Sue de La Camp shelves books at the Friends of the Library bookstore. Photo by Micah Worner

by Micah Worner

One of my favorite bookstores is the Bard Street Bookstore off Pier Avenue in Hermosa Beach. It’s run by the Friends of Library out of a small garage and stocked with hundreds of donated books. You can find everything from Shakespeare’s “The Tempest” to the JK Rowling’s Harry Potter series, all for a dollar each.

I went there to find the books on my summer reading list, instead of Barnes and Noble, where I would have spent a lot more of my mom’s money.

As I headed down Pier Avenue to turn at the Stars Antique Market, a 10-foot-high metal fence blocked my access to the bookstore. Confused, I circled around the back to the 11th Street entrance where there was another metal gate, barrier and lots of signs: Do Not Enter Road Closed and No Pedestrian Access to Pier Ave.

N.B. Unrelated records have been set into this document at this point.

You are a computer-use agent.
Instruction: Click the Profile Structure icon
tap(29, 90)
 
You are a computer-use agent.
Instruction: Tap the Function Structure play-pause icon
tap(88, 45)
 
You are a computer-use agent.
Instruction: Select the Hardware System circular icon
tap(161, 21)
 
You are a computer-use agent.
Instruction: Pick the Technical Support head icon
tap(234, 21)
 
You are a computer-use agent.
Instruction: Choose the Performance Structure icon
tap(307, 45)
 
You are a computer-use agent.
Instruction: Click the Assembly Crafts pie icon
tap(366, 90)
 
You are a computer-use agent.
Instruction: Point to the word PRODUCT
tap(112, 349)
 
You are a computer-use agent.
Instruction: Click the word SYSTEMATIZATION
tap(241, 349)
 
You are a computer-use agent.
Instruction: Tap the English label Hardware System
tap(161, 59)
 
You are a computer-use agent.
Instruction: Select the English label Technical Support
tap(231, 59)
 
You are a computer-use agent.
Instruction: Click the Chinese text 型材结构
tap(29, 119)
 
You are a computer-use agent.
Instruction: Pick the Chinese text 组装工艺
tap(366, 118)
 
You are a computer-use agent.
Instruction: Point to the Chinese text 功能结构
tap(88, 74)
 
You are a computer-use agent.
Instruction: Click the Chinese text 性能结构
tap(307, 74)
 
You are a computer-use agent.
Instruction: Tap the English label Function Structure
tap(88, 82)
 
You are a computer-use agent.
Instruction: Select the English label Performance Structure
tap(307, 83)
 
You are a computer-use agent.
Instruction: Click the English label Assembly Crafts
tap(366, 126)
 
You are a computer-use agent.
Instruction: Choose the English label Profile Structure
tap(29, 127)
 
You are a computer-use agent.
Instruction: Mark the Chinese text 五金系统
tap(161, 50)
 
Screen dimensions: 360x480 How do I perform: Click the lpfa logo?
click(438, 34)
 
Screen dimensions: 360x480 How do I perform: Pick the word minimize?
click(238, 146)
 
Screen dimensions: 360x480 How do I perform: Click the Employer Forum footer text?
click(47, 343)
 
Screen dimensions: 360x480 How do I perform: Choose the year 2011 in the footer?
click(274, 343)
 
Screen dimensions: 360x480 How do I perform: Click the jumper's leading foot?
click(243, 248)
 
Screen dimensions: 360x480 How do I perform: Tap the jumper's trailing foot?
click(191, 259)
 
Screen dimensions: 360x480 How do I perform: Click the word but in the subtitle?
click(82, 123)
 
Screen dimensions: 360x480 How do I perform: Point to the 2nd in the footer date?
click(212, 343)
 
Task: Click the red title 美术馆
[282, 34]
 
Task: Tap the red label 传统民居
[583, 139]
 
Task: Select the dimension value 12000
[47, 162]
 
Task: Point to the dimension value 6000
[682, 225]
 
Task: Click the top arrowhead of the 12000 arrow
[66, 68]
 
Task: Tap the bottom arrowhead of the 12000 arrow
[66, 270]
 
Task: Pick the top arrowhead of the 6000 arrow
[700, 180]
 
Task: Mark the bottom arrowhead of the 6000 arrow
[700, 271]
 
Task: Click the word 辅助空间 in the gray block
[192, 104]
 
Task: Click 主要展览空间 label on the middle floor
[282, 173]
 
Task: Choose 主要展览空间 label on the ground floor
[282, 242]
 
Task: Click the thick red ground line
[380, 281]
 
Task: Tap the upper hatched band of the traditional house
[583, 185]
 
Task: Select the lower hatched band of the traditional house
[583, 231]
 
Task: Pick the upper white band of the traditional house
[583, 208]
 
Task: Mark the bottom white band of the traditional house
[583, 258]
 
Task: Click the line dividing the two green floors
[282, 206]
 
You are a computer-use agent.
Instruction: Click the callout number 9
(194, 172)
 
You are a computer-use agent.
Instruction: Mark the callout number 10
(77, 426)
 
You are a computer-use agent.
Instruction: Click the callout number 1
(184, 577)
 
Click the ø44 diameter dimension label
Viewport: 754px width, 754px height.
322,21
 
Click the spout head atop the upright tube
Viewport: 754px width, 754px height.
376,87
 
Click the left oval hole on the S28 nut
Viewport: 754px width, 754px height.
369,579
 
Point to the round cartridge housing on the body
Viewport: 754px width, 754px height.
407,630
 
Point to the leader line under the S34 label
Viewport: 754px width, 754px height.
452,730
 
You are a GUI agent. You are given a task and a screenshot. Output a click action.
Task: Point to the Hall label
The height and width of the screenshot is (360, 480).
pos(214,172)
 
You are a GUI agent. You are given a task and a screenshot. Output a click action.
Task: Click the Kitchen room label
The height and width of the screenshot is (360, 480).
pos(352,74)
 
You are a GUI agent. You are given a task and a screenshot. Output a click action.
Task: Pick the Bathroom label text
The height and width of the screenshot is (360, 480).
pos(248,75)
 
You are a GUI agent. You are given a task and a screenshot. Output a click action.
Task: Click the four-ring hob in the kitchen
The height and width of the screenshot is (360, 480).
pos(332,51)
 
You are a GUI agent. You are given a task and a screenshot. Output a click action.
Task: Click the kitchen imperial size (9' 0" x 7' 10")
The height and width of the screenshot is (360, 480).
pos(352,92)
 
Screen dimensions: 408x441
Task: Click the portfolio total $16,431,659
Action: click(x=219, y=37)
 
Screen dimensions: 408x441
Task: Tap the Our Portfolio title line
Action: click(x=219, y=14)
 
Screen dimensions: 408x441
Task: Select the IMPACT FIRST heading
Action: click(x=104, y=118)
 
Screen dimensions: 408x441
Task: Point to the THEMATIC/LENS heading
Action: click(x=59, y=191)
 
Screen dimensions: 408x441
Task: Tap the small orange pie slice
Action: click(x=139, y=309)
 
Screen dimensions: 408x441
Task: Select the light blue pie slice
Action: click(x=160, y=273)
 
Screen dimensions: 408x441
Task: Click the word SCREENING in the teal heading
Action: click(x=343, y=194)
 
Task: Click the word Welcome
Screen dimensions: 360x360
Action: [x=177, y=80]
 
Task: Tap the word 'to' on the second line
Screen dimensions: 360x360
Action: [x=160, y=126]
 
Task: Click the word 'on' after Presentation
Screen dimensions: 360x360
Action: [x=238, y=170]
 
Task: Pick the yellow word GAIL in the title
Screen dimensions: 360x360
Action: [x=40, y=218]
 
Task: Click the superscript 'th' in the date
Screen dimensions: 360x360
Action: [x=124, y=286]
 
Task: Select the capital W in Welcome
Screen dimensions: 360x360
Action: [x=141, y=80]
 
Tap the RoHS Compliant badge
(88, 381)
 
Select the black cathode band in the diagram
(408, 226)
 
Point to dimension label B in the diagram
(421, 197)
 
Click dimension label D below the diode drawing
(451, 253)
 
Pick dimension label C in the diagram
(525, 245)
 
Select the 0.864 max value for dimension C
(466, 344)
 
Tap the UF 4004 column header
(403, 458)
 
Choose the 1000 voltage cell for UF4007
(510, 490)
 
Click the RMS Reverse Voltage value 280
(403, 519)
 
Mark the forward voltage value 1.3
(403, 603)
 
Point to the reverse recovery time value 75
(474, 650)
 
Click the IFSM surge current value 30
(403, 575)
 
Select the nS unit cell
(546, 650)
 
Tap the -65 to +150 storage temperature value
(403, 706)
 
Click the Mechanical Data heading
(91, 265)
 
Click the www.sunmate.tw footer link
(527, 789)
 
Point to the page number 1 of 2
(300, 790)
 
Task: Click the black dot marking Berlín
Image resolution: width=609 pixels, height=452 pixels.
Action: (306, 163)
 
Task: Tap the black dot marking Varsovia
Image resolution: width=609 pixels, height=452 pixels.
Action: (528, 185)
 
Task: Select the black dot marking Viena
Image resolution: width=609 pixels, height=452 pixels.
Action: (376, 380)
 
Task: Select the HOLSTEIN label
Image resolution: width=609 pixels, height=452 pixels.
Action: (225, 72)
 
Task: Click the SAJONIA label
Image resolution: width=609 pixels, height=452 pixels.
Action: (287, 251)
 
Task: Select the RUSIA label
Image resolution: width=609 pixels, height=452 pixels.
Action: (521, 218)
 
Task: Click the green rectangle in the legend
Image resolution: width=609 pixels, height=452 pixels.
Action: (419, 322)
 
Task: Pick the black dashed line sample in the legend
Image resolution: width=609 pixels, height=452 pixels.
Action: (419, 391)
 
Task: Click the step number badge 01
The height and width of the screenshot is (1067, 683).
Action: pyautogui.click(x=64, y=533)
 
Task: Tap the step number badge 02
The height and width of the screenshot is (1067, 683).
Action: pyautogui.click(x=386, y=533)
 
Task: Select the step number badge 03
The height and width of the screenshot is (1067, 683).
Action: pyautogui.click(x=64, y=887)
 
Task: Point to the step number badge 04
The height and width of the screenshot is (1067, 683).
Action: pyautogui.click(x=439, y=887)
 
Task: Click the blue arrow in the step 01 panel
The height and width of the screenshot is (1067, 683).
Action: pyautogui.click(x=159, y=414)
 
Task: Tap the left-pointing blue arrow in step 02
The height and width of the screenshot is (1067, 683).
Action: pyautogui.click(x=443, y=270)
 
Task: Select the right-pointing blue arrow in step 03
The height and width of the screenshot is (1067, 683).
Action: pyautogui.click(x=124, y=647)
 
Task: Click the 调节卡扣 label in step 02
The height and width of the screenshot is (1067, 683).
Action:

Was I breaking the law by heading to the bookstore? And why was it so hard to get there? To visit the Bard Street Bookstore visitors must walk in the front door of city hall and out the back door to Bard Street.

Hermosa Beach Police Capt. Milton McKinnon was kind enough to meet with me to provide some answers. Closing off Bard Street to pedestrians and cars was a “safety issue,” he said.

Before the street barriers, police and fire trucks had trouble getting around pedestrians and cars when responding to emergency calls.

Making it less dangerous for pedestrians was a top priority. Another priority was to provide an enclosed area for police officers and staff to park their cars, some of which had been vandalized, McKinnon said.

“Some people don’t necessarily like the police and here we are exposing our officers at late night hours, or even right now, where they walk out and right then and there, they’re on. There was no security,” he said.

Hermosa Beach was the only city in the South Bay that did not provide an enclosed area to park police and employee cars, McKinnon explained.

The gates provide an enclosed and secure area for police cars, but they also cut off access to the bookstore.

“It’s a terrible idea,” Friends of the Library volunteer Sue de la Camp said of the barriers. “I think that it is totally not what the beach community, Hermosa Beach, has prided itself on, a warm open community.”

De la Camp said the city’s original plan was to relocate the bookstore to another location, but those plans have stalled because of a lack of funding.

When I asked McKinnon if is he would consider leaving a small portion of the front door open while the bookstore in open on Monday mornings from 9 a.m. to noon, he said it was not a possibility.

“I am not okay with that,” he said. “I recognize that it’s pain. But I’m not going to leave that open right now.”

McKinnon said the police department is waiting on a lock, expected next month, so people could exit from the Pier Avenue gate, but it cannot be used as an entrance.

In the meantime, foot traffic and donations have gone down at the bookstore.

I found every single book on my summer reading list at the Bard Street Bookstore, but I had to go through an obstacle course to get there.

Once I got there, the volunteers were super friendly and helpful, and really encouraged reading. I wouldn’t want my generation, a generation that loves to play video games and watch cat videos on YouTube, to miss out on that.